Parce que nous bénéficions d’un taux variable sur notre prêt hypothécaire, les intérêts à payer au prêteur fondent comme neige au soleil. Chose appréciable, me direz-vous: payer moins d’intérêts à une institution financière, qui n’en a pas rêvé? Bilan des courses: nos remboursements mensuels diminuent de 200 $ environ.
Mais il y a tout de même quelque-chose qui cloche dans ce système qui me permet de «gagner» de l’argent alors que le monde s’enfonce dans la crise. Alors qu’au même moment, à Montréal, la situation se tend considérablement sur le marché de l’immobilier locatif et fragilise de nombreuses familles déjà éprouvées.
L’épargne en hausse?
Par ailleurs, la dégringolade de la consommation a semble-t-il «boosté» l’épargne dans plusieurs pays. En Europe, les Français auraient épargné près de 85 milliards d’euros (132 milliards de dollars canadiens) entre le début du confinement et le mois de juillet!

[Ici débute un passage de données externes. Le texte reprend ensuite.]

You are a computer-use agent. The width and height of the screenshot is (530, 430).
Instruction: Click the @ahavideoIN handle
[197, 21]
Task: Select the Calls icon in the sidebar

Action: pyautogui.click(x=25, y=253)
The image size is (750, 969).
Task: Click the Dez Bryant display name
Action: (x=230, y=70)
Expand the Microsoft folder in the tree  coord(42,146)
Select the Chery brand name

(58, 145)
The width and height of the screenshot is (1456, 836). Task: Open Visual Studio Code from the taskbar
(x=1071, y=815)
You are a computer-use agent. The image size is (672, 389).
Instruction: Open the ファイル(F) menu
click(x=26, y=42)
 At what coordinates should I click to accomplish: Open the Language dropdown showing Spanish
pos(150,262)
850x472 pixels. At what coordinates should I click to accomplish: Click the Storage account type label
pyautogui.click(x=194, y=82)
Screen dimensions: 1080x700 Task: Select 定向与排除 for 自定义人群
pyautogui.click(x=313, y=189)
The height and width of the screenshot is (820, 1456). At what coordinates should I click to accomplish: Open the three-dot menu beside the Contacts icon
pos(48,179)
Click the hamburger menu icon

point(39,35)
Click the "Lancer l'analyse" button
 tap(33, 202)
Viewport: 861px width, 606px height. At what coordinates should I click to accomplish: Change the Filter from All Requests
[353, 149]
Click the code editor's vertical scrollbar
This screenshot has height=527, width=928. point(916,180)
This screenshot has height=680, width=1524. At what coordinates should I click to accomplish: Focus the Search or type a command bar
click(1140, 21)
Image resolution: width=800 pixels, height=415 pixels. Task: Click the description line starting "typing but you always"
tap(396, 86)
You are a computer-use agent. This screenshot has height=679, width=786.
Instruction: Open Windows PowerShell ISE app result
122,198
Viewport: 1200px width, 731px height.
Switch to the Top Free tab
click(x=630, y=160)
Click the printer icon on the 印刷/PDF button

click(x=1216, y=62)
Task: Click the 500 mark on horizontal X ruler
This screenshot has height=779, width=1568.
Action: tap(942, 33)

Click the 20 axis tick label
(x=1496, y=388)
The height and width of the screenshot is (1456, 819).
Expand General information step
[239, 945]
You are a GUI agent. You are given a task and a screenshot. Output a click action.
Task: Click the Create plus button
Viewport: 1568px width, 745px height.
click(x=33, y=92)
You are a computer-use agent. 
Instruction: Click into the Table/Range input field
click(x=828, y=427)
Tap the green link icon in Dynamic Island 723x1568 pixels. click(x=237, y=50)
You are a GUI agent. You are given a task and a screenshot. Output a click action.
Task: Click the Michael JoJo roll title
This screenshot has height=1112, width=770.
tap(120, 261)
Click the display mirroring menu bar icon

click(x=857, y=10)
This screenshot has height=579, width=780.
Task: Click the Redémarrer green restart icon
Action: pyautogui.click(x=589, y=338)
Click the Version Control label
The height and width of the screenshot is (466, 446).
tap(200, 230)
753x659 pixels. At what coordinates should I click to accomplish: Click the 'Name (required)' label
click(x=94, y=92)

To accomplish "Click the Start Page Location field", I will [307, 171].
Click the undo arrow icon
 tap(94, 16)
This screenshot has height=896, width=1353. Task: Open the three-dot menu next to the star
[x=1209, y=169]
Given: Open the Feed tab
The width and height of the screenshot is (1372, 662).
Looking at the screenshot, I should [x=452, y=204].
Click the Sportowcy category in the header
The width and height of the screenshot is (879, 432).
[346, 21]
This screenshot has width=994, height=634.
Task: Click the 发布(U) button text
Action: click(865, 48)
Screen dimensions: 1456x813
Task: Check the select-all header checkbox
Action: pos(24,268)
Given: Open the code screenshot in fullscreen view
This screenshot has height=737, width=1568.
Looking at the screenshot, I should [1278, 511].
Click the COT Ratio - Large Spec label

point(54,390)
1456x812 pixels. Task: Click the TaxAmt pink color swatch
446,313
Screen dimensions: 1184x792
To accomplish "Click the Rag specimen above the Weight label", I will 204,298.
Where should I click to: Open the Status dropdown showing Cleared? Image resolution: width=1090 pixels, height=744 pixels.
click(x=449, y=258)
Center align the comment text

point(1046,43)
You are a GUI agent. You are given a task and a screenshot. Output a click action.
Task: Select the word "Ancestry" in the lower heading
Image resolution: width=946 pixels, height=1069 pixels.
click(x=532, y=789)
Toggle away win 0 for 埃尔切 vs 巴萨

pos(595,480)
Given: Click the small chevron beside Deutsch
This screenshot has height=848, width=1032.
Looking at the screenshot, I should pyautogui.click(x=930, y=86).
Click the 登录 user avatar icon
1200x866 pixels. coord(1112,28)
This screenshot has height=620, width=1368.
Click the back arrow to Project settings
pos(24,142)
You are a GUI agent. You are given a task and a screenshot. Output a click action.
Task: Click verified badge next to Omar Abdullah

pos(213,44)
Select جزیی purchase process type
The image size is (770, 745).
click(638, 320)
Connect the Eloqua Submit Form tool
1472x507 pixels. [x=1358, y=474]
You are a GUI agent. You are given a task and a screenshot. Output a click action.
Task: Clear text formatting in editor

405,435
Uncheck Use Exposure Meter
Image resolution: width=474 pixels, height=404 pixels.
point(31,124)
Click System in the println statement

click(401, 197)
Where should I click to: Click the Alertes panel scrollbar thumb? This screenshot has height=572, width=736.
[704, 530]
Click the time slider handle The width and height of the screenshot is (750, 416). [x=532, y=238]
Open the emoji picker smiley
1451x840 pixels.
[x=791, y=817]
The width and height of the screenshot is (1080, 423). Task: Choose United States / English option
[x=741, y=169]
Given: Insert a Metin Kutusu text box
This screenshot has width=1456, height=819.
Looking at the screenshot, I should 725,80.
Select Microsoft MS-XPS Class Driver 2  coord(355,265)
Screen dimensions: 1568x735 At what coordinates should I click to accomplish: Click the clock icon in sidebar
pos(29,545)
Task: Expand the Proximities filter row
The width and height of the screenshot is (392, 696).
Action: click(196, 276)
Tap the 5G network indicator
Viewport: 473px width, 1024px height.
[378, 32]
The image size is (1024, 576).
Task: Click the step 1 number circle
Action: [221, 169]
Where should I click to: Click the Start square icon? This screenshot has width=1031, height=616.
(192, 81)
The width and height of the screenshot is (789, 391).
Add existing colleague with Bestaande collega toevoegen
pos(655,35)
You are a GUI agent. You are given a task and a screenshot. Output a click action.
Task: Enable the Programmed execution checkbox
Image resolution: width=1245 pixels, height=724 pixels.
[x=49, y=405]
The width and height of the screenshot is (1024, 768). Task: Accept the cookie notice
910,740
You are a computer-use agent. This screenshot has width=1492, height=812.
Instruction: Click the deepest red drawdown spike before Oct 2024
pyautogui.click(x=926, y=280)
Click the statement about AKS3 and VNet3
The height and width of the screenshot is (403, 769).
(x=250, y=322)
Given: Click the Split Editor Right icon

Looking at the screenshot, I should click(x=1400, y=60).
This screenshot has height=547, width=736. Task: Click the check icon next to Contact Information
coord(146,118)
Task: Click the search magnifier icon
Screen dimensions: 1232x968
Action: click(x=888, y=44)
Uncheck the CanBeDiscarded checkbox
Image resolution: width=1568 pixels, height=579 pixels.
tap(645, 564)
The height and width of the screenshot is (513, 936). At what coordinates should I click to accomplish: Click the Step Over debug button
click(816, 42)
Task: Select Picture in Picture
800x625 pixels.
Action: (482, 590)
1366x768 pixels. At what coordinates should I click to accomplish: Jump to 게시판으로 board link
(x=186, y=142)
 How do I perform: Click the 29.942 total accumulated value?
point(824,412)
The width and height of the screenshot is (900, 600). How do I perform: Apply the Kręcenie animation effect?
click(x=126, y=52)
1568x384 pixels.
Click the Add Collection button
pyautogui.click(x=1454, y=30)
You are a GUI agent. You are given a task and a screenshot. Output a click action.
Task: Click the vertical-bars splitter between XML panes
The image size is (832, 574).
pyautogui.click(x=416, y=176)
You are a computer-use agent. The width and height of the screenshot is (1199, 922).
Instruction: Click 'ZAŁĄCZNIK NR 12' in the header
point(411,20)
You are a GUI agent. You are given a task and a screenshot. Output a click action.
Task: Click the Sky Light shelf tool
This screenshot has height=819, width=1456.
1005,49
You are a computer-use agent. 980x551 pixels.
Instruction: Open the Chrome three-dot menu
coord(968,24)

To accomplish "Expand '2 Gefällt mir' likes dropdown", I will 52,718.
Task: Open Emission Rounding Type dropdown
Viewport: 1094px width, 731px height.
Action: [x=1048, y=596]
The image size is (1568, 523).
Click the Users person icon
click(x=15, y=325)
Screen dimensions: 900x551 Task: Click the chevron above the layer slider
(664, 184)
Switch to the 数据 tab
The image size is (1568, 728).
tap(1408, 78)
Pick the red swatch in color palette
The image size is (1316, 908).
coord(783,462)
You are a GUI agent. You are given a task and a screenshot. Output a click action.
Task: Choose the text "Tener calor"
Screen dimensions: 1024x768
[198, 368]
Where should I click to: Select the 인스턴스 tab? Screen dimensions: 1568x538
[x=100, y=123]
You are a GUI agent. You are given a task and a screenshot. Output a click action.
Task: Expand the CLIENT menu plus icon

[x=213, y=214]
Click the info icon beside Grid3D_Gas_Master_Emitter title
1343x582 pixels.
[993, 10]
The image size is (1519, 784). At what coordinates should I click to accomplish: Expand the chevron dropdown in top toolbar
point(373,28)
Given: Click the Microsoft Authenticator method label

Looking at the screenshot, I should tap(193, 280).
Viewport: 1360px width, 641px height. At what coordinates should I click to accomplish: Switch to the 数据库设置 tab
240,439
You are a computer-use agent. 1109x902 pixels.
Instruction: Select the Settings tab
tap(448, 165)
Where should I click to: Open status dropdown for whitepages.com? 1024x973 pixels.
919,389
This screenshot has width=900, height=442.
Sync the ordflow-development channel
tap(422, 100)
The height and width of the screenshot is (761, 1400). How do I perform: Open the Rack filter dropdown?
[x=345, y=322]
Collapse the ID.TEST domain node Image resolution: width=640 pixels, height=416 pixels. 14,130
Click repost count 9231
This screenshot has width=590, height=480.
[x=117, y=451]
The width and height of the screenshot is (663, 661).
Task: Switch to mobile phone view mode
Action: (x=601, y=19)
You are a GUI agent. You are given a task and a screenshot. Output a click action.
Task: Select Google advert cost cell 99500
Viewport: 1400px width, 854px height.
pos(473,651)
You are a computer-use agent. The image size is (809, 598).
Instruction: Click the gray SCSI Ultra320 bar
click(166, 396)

Au Canada, le taux d’épargne des ménages canadiens a lui aussi explosé de 3,6 % fin 2019 à 28,2 % à la rentrée, selon les derniers chiffres publiés par Statistique Canada.
Si vous faites partie de ces épargnants et souhaitez mettre de l’ordre dans vos finances, lisez les conseils d’Emmanuelle Grill.
Les inégalités se creusent
Autre indicateur surprenant, toujours fourni par Statistique Canada, le revenu disponible des ménages canadiens était en hausse début septembre, signe que le taux d’endettement moyen est un peu moins abyssal qu’il ne l’était avant la crise.
Mais ce que constate Statistique Canada dans le même temps, c’est que les ménages à faible revenu, eux, semblent avoir un ratio d’endettement plus élevé que les autres.
«Il existe des différences considérables entre les situations financières des ménages» et certains «pourraient piger dans leur épargne ou bien s’endetter davantage simplement pour acheter des produits de première nécessité», indiquait pour sa part la Banque du Canada.
«Cette crise, malheureusement, exprime très clairement la violence des inégalités sociales qui traversent nos sociétés, elle renforce encore plus le besoin de réduire les inégalités et de trouver un autre modèle économique, tout simplement», répète l’économiste français Thomas Piketty au fil des entrevues accordées ces derniers mois.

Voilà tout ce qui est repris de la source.